Es ist der Schlussakkord einer Platte, die aufräumen will. Die sich des Erbes ihrer gefeierten Vorgänger The Taste And The Money und The Angst And The Money in einem anarchistischen Umsturz des eigenen Systems entledigen möchte, also The Irrsinn And The Money heißen müsste, trüge sie nicht bereits einen viel irrsinnigeren Code als Namen. Denn je weiter man sich in Richtung Anfang vorarbeitet, desto schrulliger wird’s, desto weniger halten sich Ja, Panik an ihre eigenen Regeln.
Während sie den Diskurspop, für den sie bekannt sind, drei Alben lang zwischen dem Bierernst von Fehlfarben und der Supergaudi der Hamburger Band Superpunk auf charmante Weise mit Falco versöhnt haben, streiten sich nun fast alle denkbaren Stile um Deutungshoheit, bis alles an-, in-, übereinandergerät.

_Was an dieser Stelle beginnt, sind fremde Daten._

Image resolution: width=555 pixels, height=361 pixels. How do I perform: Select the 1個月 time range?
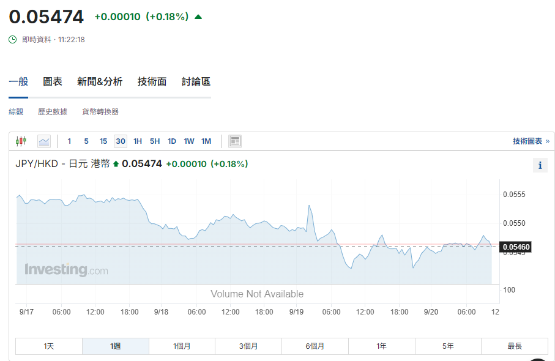click(x=182, y=346)
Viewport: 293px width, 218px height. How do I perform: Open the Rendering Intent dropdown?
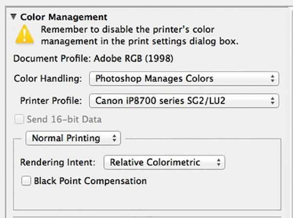164,162
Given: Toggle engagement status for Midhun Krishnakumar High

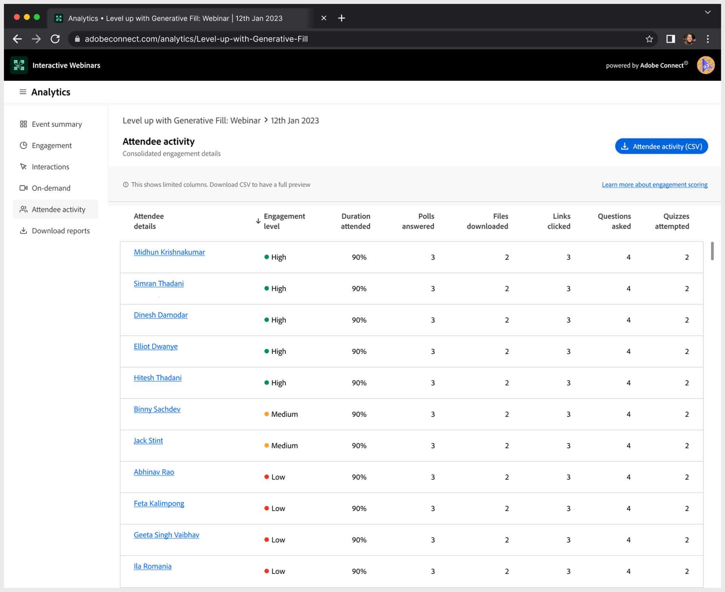Looking at the screenshot, I should pos(265,257).
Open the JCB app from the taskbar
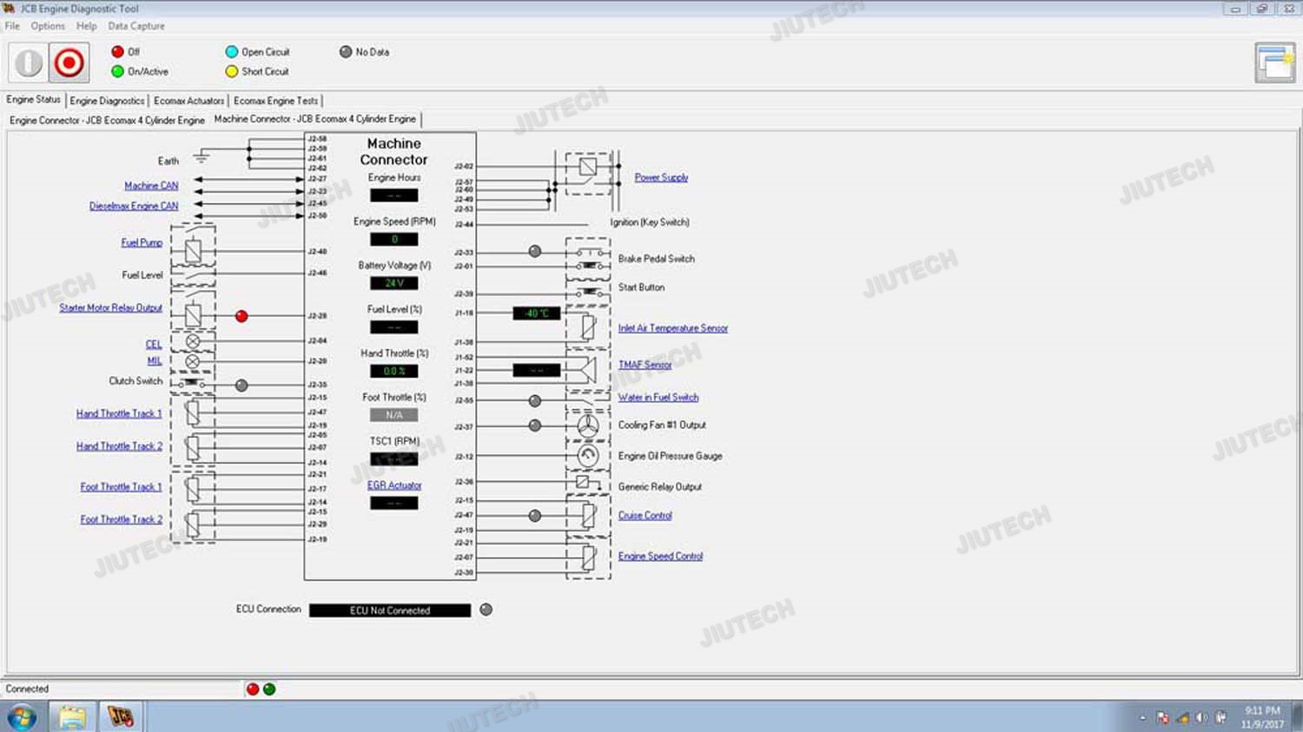Image resolution: width=1303 pixels, height=732 pixels. [121, 717]
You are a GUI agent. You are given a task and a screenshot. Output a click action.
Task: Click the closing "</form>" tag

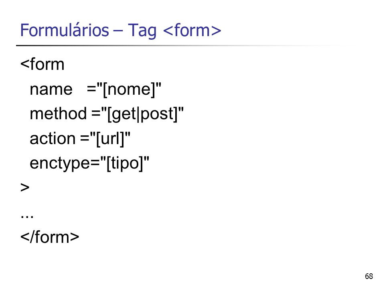point(50,237)
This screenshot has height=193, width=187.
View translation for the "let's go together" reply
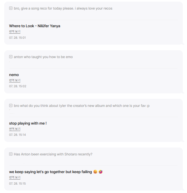click(15, 178)
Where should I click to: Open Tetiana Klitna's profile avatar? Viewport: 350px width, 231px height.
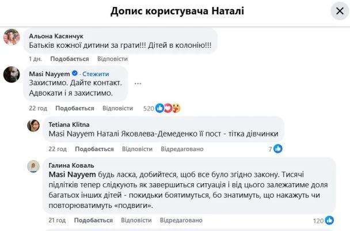point(34,125)
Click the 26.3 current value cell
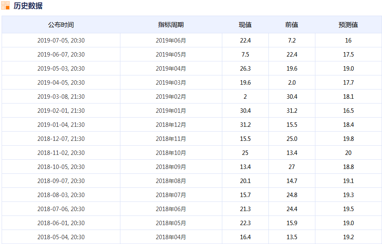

Benetzt von Christian Treppos plätscherndem Klavier, durchsetzt von Thomas Schleichers verschrobenen Gitarrentropfen, wirkt DMD KIU LIDT mal bombastrockig, mal schlageresk und stets etwas wirr. Bis Spechtl seine deutsch-englische Prosa in einer Art Shanty zur Stille vom Ende führt. Die Stille, sie kennzeichnet Ja, Paniks Wunsch zum Rückzug in die alte Nische, aus der Popularität und Kaufkraft die Kunst oft so nachhaltig verjagen.
Vor verfrühter Saturiertheit bewahrt ja, wenn schon nicht der vertikale Stil-, so doch ein horizontaler Ausbruch. Einmal das Innere nach außen kehren und kräftig rühren – das tun Ja, Panik. Und trotzdem klingen sie nach sich selbst: fünf jungen Bohemians, deren Kritik an Beliebigkeit, Sinnleere und Kommerz sich weder in biegsamer Anpassung noch in selbstgerechter Renitenz erschöpft, sondern eine eigene, sehr lyrische, oft unfassbare Sprache findet. Wiederum produziert von Moses Schneider, der schon Tocotronic auf neue Pfade führte, wird auch DMD KIU LIDT – der Titel steht übrigens für DIE MANIFESTATION DES KAPITALISMUS IN UNSEREM LEBEN IST DIE TRAURIGKEIT – von einer windschiefen Stimme getragen. Schräger denn je zwar, aber nie vollends krumm.
Schon gar nicht, wenn man es doch von vorn nach hinten hört. Wenn nach der Funkstörung Bittersweet in der Mitte einschmeichelnder Pianobar-Pop (Grey & Old) oder Folk-Fragmente (Modern Life Is War) zur krächzenden Harmonie der Schlussballade überleiten. „Letztendlich hab ich meine Koffer gepackt / hab ein Ticket gelöst und bin weit gefahren“, singt Spechtl zu Beginn dieses Endspiels, „habe aufgeschrieben, was ich lang vergessen hab / auf der Suche nach Rat / paar verlorenen Jahren“. Ja, Panik sind fündig geworden. Sie suhlen sich eine halbe Platte in ihrem Trotz, kehren dann aber zurück zu dem, was sie ausmacht: grandioser Pop mit vielen Kanten und ein bisschen Pathos.
„DMD KIU LIDT“ von Ja, Panik ist erschienen bei Staatsakt/Rough Trade.